[[ Given passage open ]]

Pope Francis has released an update to his landmark 2015 encyclical on the environment in which he shamed and challenged world leaders to commit to binding targets to slow climate change before it is too late.
He warned that the warming planet is fast reaching a “point of no return”.
“We are now unable to halt the enormous damage we have caused. We barely have time to prevent even more tragic damage,” Francis warned.
The document, “Praise God”, was released on the feast of St Francis of Assisi, the pontiff’s nature-loving namesake, and was aimed at spurring negotiators to commit to binding climate targets at the next round of UN talks in Dubai.
Francis heightened the alarm about the “irreversible” harm to people and planet already under way and lamented that once again, the world’s poor and most vulnerable are paying the highest price.

[[ Given passage closed ]]

__Work instructions__
a: Answer these questions using the passage about Pope Francis's climate document:
(i) In what year did the original encyclical on the environment come out?
(ii) On which feast day was "Praise God" released?
(iii) Where will the next round of UN talks take place?
b: List every quotation that appears inside quotation marks in the passage about Pope Francis's climate document.
c: Sum up the passage about Pope Francis's climate document in two sentences.
The entries that come after this passage are separate material and have nothing to do with it.

[[ Entries provided open ]]

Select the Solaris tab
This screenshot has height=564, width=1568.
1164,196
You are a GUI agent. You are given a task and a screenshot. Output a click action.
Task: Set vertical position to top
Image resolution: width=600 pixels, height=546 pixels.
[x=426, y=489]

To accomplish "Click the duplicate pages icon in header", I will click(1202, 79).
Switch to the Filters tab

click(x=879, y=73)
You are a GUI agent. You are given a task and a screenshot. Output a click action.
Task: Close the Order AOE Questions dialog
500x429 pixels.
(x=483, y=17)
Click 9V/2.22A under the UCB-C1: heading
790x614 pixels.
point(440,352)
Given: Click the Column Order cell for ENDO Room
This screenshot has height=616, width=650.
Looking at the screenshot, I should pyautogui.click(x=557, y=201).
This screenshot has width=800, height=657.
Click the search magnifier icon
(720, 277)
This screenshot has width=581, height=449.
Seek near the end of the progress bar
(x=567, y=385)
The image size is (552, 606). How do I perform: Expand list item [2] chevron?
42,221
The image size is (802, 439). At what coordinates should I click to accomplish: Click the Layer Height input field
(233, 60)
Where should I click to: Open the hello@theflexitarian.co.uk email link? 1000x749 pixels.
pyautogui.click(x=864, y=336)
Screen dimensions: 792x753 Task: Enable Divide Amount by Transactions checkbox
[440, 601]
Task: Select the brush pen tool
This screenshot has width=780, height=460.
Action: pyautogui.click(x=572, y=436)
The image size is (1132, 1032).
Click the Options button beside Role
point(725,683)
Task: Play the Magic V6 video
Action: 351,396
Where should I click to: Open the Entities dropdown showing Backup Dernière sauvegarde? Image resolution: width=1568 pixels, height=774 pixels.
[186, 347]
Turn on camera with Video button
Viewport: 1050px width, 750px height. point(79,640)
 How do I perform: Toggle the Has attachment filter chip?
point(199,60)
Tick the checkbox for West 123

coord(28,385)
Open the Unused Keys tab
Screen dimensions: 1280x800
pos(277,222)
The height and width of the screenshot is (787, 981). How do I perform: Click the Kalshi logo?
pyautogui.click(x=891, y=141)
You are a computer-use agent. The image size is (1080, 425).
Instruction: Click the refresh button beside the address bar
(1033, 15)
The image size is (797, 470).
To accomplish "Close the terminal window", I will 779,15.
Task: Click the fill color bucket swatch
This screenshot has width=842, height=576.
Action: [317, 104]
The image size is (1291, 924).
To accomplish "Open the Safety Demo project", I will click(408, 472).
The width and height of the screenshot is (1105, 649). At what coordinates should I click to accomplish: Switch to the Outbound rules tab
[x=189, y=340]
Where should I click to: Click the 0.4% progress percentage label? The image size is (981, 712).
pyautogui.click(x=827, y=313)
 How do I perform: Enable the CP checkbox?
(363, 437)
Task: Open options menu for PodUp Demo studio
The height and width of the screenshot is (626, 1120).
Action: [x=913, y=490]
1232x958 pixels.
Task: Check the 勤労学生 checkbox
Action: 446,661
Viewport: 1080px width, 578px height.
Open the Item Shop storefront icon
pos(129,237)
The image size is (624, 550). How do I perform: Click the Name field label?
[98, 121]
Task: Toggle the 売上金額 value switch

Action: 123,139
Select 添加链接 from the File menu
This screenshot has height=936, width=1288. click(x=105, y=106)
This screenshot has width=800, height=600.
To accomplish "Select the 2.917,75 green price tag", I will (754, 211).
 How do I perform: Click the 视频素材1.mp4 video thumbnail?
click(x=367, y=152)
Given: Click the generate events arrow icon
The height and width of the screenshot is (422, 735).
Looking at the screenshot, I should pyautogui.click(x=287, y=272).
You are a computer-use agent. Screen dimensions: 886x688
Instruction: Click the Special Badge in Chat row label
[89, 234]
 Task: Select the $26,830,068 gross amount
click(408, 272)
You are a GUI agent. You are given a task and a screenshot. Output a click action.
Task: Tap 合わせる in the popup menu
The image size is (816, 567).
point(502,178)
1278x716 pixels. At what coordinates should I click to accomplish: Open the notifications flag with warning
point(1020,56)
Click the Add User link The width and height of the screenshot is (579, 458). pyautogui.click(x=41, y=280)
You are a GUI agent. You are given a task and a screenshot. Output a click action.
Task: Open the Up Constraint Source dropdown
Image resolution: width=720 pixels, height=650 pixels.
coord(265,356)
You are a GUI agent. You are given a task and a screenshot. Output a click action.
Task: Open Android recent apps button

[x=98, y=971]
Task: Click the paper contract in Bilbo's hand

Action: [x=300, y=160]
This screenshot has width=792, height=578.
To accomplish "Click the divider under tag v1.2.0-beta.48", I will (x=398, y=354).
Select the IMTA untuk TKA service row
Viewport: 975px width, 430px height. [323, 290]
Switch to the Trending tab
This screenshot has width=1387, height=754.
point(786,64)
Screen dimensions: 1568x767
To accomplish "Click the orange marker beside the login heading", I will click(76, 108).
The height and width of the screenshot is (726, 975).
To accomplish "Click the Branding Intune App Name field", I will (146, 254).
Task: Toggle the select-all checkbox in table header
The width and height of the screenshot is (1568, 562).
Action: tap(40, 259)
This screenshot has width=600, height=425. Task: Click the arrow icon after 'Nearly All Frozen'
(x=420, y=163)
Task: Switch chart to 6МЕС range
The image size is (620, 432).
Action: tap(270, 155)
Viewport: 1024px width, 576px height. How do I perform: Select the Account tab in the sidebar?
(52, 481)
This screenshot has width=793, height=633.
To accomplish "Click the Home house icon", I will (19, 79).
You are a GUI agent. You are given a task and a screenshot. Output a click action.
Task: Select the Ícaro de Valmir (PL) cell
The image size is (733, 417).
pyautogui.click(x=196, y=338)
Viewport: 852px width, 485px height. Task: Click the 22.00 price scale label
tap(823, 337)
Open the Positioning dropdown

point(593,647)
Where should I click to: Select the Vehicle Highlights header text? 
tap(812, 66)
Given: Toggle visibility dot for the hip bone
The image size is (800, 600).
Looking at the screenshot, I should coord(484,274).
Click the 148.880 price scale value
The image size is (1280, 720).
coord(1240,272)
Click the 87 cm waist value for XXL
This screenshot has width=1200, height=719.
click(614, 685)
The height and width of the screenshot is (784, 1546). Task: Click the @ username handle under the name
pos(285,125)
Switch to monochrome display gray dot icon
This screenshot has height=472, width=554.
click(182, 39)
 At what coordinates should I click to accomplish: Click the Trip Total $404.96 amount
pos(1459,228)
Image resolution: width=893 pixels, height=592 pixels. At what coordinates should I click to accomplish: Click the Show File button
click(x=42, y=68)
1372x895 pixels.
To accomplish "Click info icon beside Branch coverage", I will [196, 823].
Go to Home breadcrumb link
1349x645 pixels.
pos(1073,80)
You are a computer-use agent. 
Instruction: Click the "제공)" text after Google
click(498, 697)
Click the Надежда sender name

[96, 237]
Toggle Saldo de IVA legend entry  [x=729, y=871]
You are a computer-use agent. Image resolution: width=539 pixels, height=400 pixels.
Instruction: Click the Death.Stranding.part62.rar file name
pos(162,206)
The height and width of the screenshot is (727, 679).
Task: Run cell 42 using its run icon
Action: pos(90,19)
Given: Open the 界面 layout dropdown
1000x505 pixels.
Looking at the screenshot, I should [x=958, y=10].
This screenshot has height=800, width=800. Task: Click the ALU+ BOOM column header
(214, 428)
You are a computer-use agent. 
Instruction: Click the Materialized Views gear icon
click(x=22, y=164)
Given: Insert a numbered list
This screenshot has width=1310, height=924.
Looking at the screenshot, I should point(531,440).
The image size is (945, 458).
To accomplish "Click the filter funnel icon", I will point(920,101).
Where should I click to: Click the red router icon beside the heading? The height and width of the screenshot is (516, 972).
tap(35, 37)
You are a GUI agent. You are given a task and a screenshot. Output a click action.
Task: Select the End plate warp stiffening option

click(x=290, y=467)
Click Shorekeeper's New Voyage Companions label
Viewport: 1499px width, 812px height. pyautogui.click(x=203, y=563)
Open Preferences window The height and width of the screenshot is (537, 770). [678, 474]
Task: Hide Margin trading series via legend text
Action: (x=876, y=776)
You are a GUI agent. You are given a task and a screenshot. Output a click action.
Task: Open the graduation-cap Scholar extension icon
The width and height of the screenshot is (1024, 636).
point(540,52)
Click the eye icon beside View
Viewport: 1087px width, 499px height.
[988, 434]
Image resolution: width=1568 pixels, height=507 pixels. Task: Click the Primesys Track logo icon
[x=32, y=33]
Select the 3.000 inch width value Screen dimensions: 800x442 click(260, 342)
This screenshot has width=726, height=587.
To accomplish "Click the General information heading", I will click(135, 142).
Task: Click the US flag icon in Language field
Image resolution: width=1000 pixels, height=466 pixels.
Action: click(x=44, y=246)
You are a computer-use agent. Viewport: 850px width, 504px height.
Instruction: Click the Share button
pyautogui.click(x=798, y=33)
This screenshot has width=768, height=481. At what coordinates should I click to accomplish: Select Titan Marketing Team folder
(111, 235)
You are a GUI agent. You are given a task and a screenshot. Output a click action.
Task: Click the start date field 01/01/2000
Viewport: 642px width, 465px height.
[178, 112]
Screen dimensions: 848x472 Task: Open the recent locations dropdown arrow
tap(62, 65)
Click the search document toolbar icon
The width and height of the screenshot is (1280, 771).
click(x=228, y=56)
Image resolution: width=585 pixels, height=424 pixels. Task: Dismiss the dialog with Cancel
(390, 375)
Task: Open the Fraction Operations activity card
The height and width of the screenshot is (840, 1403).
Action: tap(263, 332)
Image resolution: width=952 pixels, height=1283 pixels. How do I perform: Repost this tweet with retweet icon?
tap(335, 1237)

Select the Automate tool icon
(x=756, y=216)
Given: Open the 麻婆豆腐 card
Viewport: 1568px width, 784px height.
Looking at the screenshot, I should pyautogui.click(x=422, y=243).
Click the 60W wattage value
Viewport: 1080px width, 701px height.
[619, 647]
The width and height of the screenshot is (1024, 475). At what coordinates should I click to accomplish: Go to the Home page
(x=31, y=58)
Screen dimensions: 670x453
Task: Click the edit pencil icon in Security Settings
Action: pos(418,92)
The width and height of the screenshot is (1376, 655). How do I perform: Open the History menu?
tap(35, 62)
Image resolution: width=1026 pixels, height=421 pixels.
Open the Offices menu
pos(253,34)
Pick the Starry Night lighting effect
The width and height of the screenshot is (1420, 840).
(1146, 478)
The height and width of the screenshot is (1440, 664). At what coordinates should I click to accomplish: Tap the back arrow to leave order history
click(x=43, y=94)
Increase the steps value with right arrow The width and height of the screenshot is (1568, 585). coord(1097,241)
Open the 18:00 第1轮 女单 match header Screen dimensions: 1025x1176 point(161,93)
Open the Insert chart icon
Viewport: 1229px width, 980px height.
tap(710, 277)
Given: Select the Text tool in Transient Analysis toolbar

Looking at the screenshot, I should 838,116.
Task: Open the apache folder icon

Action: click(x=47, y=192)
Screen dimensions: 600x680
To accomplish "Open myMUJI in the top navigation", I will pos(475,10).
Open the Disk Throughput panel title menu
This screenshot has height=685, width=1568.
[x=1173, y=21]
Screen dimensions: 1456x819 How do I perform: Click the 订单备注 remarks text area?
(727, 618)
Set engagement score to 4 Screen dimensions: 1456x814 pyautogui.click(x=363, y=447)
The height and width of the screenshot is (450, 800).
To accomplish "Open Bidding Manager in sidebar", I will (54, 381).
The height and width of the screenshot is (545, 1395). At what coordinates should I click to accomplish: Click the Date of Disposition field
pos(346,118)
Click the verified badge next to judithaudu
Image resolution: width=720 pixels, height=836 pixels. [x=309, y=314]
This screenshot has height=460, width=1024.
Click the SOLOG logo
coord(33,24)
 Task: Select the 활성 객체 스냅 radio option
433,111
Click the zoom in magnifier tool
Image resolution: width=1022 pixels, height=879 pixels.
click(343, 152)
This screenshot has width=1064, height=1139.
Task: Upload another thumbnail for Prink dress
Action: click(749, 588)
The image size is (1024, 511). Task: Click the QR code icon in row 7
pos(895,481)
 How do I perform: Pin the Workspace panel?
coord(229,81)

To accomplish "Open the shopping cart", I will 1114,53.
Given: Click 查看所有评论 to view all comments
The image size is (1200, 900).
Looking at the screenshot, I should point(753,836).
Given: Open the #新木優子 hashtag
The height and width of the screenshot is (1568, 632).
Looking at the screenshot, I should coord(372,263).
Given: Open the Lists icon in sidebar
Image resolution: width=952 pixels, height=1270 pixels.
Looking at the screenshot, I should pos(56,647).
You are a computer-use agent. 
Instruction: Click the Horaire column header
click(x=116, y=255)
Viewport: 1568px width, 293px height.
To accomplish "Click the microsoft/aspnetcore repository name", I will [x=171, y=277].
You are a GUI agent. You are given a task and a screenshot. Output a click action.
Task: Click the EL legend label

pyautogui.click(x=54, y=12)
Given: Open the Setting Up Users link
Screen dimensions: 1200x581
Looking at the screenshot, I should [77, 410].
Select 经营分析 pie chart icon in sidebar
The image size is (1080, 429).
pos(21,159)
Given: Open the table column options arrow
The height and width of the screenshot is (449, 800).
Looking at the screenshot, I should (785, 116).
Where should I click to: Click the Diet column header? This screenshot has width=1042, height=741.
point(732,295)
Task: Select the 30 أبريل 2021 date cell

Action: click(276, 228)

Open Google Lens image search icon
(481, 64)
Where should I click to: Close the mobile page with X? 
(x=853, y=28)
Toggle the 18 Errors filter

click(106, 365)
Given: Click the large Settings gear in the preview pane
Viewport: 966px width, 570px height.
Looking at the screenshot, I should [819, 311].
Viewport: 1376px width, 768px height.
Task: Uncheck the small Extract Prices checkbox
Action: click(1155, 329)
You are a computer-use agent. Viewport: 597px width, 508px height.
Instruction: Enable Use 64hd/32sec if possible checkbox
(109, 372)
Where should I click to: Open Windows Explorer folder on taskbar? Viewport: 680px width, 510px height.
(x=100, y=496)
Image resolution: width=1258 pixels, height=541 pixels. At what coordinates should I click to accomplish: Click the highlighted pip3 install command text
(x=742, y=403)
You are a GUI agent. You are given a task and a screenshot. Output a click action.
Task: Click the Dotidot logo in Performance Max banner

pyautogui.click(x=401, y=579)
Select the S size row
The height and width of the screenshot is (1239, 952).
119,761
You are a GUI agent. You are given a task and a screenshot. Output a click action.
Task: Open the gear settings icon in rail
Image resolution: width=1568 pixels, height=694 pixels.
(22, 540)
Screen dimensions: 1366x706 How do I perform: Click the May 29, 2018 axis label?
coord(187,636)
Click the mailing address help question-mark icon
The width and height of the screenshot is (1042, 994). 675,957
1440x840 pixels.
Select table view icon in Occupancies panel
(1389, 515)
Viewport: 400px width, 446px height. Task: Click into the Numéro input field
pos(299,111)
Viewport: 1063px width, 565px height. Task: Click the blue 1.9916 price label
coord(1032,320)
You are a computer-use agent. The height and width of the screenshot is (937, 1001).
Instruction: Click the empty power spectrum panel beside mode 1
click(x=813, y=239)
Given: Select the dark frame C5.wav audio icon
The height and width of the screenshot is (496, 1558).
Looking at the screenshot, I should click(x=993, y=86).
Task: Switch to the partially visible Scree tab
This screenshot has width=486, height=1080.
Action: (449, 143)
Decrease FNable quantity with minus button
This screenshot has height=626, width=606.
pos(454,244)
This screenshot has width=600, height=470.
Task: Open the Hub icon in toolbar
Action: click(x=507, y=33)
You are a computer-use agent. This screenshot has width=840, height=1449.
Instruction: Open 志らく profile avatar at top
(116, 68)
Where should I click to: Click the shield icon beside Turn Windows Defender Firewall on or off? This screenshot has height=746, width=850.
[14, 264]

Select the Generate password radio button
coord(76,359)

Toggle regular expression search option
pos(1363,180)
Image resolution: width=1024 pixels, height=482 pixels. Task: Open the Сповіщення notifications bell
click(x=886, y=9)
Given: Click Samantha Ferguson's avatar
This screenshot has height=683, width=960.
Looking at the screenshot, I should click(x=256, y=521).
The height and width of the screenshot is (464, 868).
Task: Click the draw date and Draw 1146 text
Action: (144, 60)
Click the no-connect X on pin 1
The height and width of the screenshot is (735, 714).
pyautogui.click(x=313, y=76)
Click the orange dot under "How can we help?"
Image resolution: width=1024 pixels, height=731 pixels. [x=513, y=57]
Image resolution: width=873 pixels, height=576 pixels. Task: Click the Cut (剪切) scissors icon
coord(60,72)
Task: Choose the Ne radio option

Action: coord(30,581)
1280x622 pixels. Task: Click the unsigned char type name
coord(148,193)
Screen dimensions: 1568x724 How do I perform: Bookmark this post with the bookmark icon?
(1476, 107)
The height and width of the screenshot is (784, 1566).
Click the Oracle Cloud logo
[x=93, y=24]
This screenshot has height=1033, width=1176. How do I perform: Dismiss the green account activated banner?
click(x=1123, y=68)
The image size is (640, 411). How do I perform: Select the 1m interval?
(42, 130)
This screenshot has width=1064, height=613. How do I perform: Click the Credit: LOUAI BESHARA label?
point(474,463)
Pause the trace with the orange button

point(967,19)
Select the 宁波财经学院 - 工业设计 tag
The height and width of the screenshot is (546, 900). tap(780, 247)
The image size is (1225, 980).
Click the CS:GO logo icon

[[ Entries provided closed ]]

__List of solutions__
a:
(i) 2015
(ii) The feast of St Francis of Assisi
(iii) Dubai

b:
- "point of no return"
- "We are now unable to halt the enormous damage we have caused. We barely have time to prevent even more tragic damage,"
- "Praise God"
- "irreversible"

c: Pope Francis has released "Praise God," an update to his 2015 encyclical on the environment, which challenges world leaders to commit to binding targets to slow climate change at the next UN talks in Dubai. He warns that the planet is nearing a "point of no return" and that the world's poor and most vulnerable are paying the highest price for the harm already under way.